Does anyone know of a good local church in the area of Jacksonville, Florida? 

In Christ,


----------



## Tyrese (May 27, 2013)

xirtam said:


> Does anyone know of a good local church in the area of Jacksonville, Florida?
> 
> In Christ,



http://stat.pcanet.org/ac/directory/directory.cfm Looks like there's a lot of PCA churches in Jacksonville. I'm not sure if any of them are good though.


----------



## Edward (May 27, 2013)

Last time I looked, Ortega Presbyterian looked like a good bet. (PCA)

Ortega Presbyterian Church - Home

But since Jacksonville is the largest city (although not the largest metropolitan area) in the Southeast, it might help to know what part of the city. Or at least which side of the river. Ortega would make sense from the Riverside area, through Ortega, to the Naval Air Station. If you need something near the beaches/Mayport, or on the other side of the river, or down south, I'll dig some more.


----------



## C. M. Sheffield (May 28, 2013)

David Burke is the pastor at Ortega Pres. He's a wonderful man of God and the're a solid confessional church. If you were looking for a Reformed Baptist Church (and by your signature I don't think you are) but I would recommend Sovereign Grace Baptist Church. Shane Waters is the pastor and he's a very close friend of mine. They have a great fellowship.


----------



## xirtam (May 28, 2013)

Thank you, Gentlemen. I'll let you know more if I hear anything else, but I believe that these suggestions are helpful.


----------



## kceaster (May 29, 2013)

Brian,

I live in Jacksonville and I could recommend a few churches.

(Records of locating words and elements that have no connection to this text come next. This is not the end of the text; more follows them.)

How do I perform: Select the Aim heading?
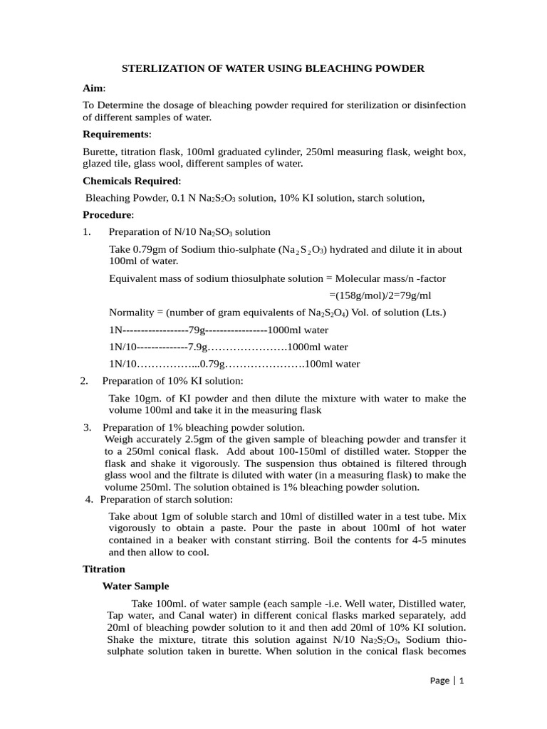click(93, 88)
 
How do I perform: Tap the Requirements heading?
click(117, 134)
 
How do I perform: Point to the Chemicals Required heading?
click(131, 180)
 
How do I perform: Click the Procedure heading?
click(108, 214)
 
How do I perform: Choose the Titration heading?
click(104, 569)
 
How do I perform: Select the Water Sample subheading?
click(136, 586)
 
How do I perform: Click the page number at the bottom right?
click(462, 681)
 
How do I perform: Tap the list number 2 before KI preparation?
click(84, 381)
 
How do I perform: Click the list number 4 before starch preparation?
click(89, 498)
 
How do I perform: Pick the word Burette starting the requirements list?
click(100, 152)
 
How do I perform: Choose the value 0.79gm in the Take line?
click(149, 249)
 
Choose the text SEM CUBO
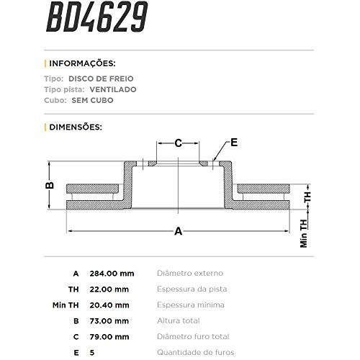click(93, 101)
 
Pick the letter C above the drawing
click(179, 143)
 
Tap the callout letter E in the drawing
click(234, 141)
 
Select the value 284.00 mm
click(112, 274)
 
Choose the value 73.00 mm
click(109, 321)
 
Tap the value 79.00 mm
click(109, 337)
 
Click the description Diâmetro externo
click(190, 274)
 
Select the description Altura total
click(181, 321)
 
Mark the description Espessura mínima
click(192, 305)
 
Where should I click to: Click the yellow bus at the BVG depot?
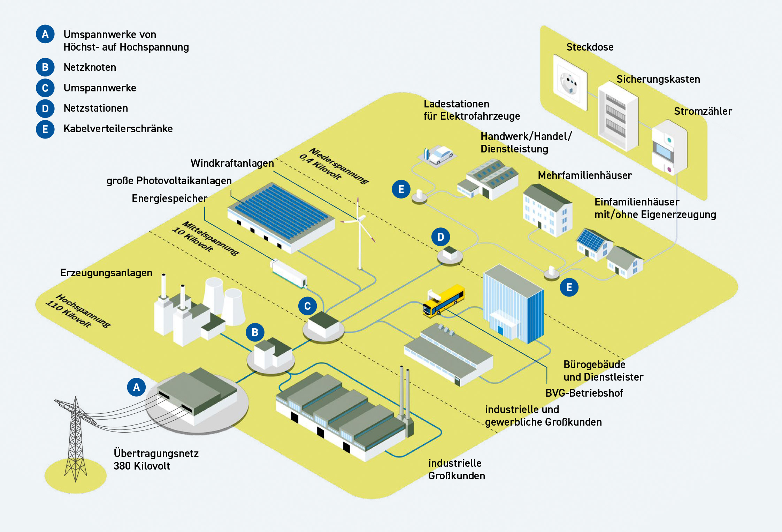coord(444,300)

Ortega has already been mentioned. There is Covenant OPC a little south of Jacksonville. And I am a ruling elder at Westminster PCA. You can find us on sermon audio by typing in wpcajax. Let me know if you have questions by sending me a personal note.

Blessings,

KC


----------



## xirtam (May 29, 2013)

kceaster said:


> Brian,
> 
> I live in Jacksonville and I could recommend a few churches. Ortega has already been mentioned. There is Covenant OPC a little south of Jacksonville. And I am a ruling elder at Westminster PCA. You can find us on sermon audio by typing in wpcajax. Let me know if you have questions by sending me a personal note.
> 
> ...




Thank you, Sir. This is not actually for me. I know someone looking, but I have passed on the information. You guys are very helpful.


In Christ,


----------